Tarea a realizar: Traduce al inglés, por favor, esta oración del texto sobre Hernando de Soto: «Juzga que la sola interrelación entre individuos no es capaz de fundar concierto social alguno.»

Fragmento proporcionado:
====
Así pues, Hernando de Soto se hace eco del clamor por un esquema apolíneo, predecible. Exactamente lo que siempre ha buscado exhibir cada uno de los adversarios del capitalismo, pues consideran que el principal defecto (y característica) de éste es su hechura anárquica e inasible. El de “capitalistas-buitres”, que él mismo invoca como propiciadores del «colapso del propio sistema que ha generado la mayor prosperidad en la historia y el consiguiente pandemonio».[12]

¿Entiende que en el auténtico laissez-faire únicamente juegan los buenos? Parece que sí, pues nos habla de una desarmonía animada por quienes solicitan irresponsablemente que se “deje actuar al mercado”, lo que, a su entender, no es más que dejar actuar a la economía informal. Ahí donde reinan los mentados «capitalistas-buitres, que devoran a los productores con buenos puntajes crediticios pero ningún crédito».[13]

Por lo que vemos, para De Soto, como para el resto de los detractores del librecambio, resulta por demás incomprensible pensar en una convivencia medianamente sana y viable bajo los cánones puramente consensuales. No lo ve posible. Juzga que la sola interrelación entre individuos no es capaz de fundar concierto social alguno. Todo lo contrario, asume un sustrato antisocial y perverso en el trato entre particulares. Léase, como una jungla que se configura altamente salvaje y perversa si es que no entra a tallar algún soberano y su corte, esos abogados y tecnócratas brillantes a la hora de identificar papeles tóxicos. Ese funcionario especializado que acompañó al Estado absolutista desde su génesis en el siglo XVI. Una visión que rechaza todo amago de independencia, de existencia no preestablecida ni parametrada. Precisamente lo que viene a ser el Estado al imponer su legislación al universo de voluntades. El que domestica al caos de los mercados y al de la propia globalización, los que no saben de sistemas abiertos sin ésta guía y guardián. Aquella “membrana” que nos separa de la anarquía de la mundialización.

Tal es la terminología y el discurso al que se afilia De Soto inmediatamente después del “revolucionario” El Otro Sendero. Atrás quedan las apuestas libertarias y los asomos anarco-capitalistas. Se le dice adiós a lo mejor de su propuesta. La sociedad deja de ser un sempiterno proceso para pasar a convertirse en una estructura estanca, sin vida propia. Por lo mismo, moldeable. Susceptible de “meterle mano”, de hacerla perfecta. Así es como no volverá a insistir en soluciones de mercado, donde las personas comunes y corrientes tenían la invención de los remedios a sus propios males e infortunios. Se suspende toda postura optimista. Nunca más se expondrán alternativas no estatales a problemas públicos. El Estado vuelve a ser el exclusivo dueño de lo público. En suma, el núcleo doctrinal de su primera apuesta contra el estatismo y la izquierda latinoamericana se arrumba, se guarda en el desván.
====
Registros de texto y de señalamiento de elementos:
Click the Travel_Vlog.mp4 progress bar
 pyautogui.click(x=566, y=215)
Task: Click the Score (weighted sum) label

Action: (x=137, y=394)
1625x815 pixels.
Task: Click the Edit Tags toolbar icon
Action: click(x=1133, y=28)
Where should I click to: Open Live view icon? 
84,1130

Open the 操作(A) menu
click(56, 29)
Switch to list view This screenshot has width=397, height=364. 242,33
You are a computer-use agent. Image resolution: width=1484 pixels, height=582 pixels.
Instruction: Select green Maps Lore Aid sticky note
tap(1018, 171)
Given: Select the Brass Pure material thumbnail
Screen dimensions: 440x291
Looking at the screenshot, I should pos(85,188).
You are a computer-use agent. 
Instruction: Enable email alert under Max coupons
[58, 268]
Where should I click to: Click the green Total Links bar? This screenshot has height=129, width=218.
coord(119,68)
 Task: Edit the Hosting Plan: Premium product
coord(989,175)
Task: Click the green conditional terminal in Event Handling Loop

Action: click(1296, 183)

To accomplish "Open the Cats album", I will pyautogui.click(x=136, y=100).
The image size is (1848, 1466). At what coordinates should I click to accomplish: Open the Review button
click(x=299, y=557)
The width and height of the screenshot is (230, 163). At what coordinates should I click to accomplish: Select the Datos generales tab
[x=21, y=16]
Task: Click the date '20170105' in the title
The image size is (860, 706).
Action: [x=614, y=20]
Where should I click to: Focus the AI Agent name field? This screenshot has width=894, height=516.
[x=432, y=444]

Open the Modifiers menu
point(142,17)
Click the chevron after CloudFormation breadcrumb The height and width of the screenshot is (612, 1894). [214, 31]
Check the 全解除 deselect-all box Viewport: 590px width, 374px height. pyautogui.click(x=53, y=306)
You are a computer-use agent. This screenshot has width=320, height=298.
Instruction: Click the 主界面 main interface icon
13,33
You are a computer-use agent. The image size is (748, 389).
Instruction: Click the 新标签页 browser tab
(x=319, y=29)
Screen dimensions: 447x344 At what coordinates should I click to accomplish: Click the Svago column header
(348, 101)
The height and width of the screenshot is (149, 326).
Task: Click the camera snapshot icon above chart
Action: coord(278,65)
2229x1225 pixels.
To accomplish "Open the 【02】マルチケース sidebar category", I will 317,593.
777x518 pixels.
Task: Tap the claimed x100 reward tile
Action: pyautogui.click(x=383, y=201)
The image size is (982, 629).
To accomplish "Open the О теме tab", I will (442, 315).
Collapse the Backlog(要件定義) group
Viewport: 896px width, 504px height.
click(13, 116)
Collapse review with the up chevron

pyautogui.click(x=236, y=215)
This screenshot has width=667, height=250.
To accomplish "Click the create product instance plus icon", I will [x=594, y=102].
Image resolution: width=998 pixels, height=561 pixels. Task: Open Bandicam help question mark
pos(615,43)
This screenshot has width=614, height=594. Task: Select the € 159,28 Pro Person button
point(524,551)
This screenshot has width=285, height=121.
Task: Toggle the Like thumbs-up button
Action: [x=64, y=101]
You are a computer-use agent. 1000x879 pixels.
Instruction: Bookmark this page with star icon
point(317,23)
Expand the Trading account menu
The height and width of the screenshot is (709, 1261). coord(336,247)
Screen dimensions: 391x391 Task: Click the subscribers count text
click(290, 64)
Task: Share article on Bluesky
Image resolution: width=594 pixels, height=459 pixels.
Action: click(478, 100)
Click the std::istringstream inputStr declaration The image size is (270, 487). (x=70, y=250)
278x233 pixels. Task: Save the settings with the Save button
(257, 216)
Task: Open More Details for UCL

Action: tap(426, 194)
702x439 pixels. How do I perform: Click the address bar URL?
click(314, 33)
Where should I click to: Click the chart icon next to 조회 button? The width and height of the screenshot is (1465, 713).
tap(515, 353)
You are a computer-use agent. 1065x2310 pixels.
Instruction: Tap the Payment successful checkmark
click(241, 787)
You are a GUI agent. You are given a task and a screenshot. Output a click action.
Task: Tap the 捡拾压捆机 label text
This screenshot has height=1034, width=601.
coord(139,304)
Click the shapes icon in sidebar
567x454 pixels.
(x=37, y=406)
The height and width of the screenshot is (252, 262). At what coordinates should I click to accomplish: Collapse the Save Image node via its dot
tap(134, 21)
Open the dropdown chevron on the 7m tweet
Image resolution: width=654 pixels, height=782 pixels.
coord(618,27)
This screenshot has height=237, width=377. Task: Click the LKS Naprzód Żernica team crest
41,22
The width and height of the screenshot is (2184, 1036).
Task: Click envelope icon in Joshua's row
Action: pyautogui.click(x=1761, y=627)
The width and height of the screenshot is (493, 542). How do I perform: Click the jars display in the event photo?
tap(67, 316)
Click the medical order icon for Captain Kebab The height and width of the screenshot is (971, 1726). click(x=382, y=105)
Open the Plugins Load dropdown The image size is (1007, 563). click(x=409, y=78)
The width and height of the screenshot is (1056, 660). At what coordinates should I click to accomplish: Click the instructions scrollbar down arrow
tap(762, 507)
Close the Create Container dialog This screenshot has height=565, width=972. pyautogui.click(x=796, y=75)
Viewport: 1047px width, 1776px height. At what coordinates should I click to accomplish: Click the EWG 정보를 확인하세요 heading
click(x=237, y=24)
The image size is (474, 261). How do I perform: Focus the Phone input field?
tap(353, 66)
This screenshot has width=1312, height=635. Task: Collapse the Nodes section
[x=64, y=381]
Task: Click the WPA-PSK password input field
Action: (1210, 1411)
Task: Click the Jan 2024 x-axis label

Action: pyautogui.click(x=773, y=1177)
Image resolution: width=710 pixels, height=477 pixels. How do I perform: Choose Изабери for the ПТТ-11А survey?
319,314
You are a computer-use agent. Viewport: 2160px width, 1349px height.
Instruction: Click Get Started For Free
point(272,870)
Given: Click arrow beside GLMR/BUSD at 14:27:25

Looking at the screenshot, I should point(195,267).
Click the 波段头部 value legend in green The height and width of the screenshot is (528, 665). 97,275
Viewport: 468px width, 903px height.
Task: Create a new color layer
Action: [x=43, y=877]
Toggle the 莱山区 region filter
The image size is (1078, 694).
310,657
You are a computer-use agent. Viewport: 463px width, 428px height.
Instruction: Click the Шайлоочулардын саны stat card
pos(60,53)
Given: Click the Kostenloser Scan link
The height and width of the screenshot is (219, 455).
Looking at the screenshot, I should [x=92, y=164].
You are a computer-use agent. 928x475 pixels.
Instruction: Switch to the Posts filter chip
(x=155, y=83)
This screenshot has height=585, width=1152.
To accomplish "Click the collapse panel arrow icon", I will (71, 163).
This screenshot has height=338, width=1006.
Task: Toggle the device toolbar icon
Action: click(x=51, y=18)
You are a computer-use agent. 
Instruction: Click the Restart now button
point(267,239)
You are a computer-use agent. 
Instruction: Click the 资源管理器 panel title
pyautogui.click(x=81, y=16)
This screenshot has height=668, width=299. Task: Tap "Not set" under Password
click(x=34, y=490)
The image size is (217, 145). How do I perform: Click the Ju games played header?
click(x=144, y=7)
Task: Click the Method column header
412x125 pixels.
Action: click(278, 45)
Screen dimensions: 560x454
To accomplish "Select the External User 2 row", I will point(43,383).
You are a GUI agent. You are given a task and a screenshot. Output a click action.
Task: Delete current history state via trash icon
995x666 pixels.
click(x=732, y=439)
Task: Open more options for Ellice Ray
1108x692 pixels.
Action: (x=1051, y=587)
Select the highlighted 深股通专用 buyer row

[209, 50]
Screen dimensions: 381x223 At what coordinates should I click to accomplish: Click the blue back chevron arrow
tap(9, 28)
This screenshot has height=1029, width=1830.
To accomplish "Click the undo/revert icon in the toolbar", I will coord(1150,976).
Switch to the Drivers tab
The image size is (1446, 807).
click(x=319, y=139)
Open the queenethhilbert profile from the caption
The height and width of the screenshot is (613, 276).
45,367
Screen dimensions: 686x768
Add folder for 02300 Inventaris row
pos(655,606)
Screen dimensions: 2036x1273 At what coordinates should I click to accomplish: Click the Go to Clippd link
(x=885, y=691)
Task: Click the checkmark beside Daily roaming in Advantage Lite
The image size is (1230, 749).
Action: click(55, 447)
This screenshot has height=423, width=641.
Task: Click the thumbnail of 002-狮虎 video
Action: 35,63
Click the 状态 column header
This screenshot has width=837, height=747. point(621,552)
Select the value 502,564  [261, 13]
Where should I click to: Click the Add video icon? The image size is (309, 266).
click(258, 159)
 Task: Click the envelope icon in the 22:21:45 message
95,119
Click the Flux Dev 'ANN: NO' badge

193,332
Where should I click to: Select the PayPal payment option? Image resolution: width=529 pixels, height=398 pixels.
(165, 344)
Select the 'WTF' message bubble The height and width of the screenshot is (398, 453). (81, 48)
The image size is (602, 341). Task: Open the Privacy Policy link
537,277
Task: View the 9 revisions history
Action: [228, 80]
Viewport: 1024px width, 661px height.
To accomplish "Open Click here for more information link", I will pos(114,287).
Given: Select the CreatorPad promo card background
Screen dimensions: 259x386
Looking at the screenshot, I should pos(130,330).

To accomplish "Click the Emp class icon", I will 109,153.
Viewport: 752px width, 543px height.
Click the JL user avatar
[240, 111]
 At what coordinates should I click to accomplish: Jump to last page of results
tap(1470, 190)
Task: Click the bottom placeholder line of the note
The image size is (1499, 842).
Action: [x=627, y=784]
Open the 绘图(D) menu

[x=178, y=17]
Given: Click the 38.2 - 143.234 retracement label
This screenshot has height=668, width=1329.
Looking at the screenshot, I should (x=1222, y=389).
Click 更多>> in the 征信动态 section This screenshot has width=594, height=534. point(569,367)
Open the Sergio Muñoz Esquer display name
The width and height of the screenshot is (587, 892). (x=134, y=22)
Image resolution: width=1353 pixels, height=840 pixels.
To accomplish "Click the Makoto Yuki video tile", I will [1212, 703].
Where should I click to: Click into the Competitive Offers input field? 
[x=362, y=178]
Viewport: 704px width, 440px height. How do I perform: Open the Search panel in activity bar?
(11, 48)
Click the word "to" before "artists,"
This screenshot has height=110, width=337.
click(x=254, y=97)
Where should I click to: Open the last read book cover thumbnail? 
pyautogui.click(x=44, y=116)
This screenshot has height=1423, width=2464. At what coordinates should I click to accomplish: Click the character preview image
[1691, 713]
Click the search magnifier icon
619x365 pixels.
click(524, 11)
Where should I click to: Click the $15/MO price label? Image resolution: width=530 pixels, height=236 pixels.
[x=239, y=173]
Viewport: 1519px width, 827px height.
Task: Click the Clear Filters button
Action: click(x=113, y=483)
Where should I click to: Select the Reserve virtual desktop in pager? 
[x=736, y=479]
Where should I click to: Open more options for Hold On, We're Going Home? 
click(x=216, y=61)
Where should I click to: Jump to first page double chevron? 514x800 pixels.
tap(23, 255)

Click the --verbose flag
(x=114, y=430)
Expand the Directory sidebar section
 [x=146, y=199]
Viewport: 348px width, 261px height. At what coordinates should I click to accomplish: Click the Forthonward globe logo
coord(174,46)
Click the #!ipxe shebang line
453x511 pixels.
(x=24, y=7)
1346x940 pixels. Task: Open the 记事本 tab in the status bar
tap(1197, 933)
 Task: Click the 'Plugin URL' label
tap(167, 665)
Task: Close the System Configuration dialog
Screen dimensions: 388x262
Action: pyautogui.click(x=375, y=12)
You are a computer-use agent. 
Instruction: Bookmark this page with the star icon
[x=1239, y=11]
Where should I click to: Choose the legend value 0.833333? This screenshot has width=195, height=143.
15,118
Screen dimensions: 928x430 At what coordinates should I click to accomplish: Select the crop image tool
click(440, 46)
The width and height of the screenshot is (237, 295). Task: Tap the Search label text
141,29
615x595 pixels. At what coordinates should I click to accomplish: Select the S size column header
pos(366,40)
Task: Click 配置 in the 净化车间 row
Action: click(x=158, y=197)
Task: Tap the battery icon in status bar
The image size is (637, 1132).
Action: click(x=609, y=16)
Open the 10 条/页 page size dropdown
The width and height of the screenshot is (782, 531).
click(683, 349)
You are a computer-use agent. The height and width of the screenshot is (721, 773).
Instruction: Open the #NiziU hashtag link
====
Resultado del ejercicio: He judges that mere interaction among individuals is incapable of establishing any social order whatsoever.